These songs are about love, and I love boys,” Troye Sivan, 20, says matter-of-factly to a crowd of shrieking fans at the Hollywood Forever Cemetery. The final chapter of his music video trilogy has just premiered, and with an overarching boy-next-door motif, it chronicles Sivan’s character falling in love with a guy with whom he grew up. All of the classic love-story tropes are there: the passionate make-out sessions, the montage of nostalgic memories. But what viewers (more than 16 million on Vevo) also experience is the shaming, hate and cloud of self-doubt that plague Sivan’s male partner. “I am tired of this place, I hope people change,” Sivan poignantly croons during the first line of “Fools,” the second song of the trilogy.
In a love-wins era of openly gay artists, Sivan’s honesty in the videos and on his first full-length album, Blue Neighbourhood (out Dec. 4 on Capitol), has helped establish him as the voice of a new, more tolerant generation. Sivan grew up online, coming out publicly in a 2013 YouTube video that has been viewed nearly 6 million times. “I don’t want to discount what anyone in the LGBTQ movement has been through,” he says. “But for me, owning up to who I am has made [my sexuality] a nonissue.”
Born in South Africa, the son of a real estate agent and former model, Troye Sivan Mellet moved with his family to Perth, Australia, at age 2. He grew up listening to pop and effortlessly channeling Michael Jackson and Madonna before finding his niche — classical and power ballads by Andrea Bocelli and Celine Dion. “When I was younger, the goal was to make people cry when I sang,” he says with a laugh. “But it wasn’t getting me any cool points with the kids in school.”
As a tween, Sivan’s waifish beauty and self-described “boy soprano” voice won him TV singing appearances and the lead role in a stage production of the musical Oliver!
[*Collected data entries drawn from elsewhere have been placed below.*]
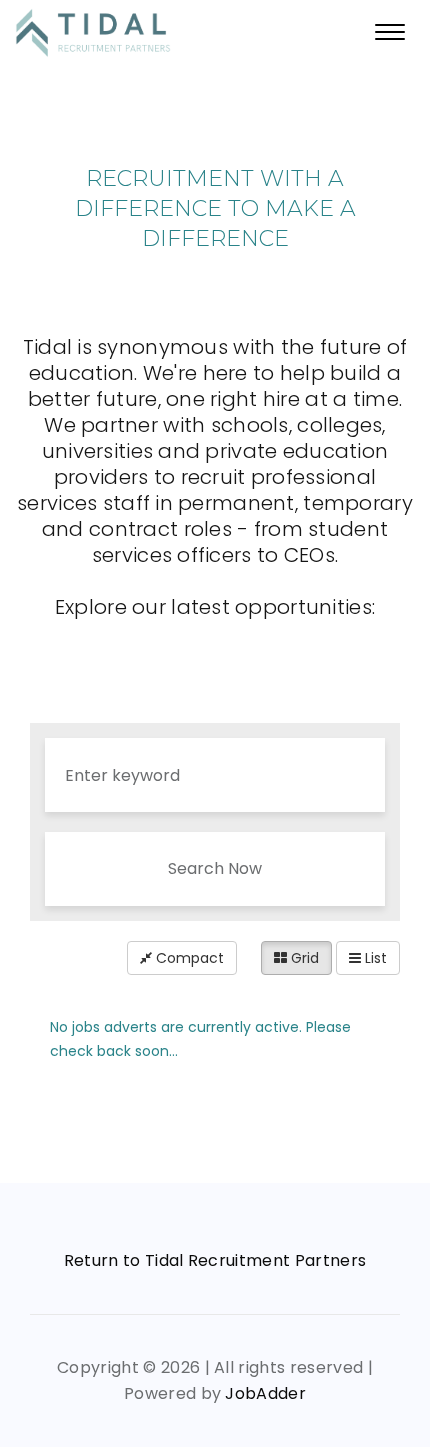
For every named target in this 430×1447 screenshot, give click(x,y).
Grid (303, 958)
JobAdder (265, 1393)
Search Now (215, 868)
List (374, 958)
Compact (188, 958)
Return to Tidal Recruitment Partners (215, 1260)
That, combined with his early YouTube singing videos, helped him land the role of the young superhero in 2009’s X-Men Origins: Wolverine.
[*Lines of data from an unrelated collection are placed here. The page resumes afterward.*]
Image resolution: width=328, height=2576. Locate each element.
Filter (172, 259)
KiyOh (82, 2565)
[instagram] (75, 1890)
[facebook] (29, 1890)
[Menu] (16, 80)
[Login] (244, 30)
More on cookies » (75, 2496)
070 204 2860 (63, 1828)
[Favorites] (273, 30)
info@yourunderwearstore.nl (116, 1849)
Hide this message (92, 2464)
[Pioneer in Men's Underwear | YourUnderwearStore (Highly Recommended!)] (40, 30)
But early adolescence was a challenge: After Sivan’s bar mitzvah his voice broke, and he stopped singing for a couple of years. “I liked to lie in bed listening to sad music by Sade, Eva Cassidy, Amy Winehouse and Billie Holiday,” he says of a time when he felt hyper-aware that his sexuality made him different.
At 15, when he had memorized every word to Nicki Minaj’s Pink Friday, Sivan also found an anthem of sorts in Miley Cyrus’ “My Heart Beats for Love,” which, he recalls, “she wrote for her gay best friend.” Around that time he came out to family and friends, who were accepting, and dove back into a variety of music — from Adele to Lady Gaga to Kanye West — then signed with EMI Australia on his 18th birthday.
With a fan army of 3.7 million Twitter followers and the third-most-subscribed YouTube channel in Australia — besting countrymen 5 Seconds of Summer and Iggy Azalea — it’s clear young fans both gay and straight “identify with Troye’s coming-of-age process and his fearless vulnerability and idealism,” says Arjun Pulijal, senior director of marketing at Capitol Music Group.
His YouTube channel showcases a variety of videos, from a charmingly educational “How to Have Sex. Safely!” segment to Sivan candidly answering fan questions. Collaborator Jack Antonoff (Fun, Bleachers) is quick to note, however, that “with or without his presence online, Troye is a one-in-a-million artist” — a sentiment echoed through glowing Instagram and Twitter shout-outs from stars like Sam Smith, Adele and Taylor Swift.
Sivan’s first major-label EP, TRXYE, released in 2014, and this September’s Wild, both debuted at No. 5 on the Billboard 200. Their songs plant Sivan firmly in the moody, yet melodic dark-pop genre alongside contemporaries like Lorde, Frank Ocean, Broods and musician Alex Hope, who co-wrote and produced several tracks on Blue Neighbourhood.
Among his many admirers is Saint Laurent creative director Hedi Slimane, who photographed Sivan — a fan of oversize sweaters, denim shirts, rolled jeans and colored socks — and put the 5-foot-8-inch whippet-thin singer in his Paris runway show. “I used to watch Australia’s Next Top Model in secret,” says Sivan, glancing down at the stark white polish he painted onto his fingernails. “I was scared that fashion was a gay thing. But once you come out, every day you have to push the boundaries a little bit. You have to live unapologetically.”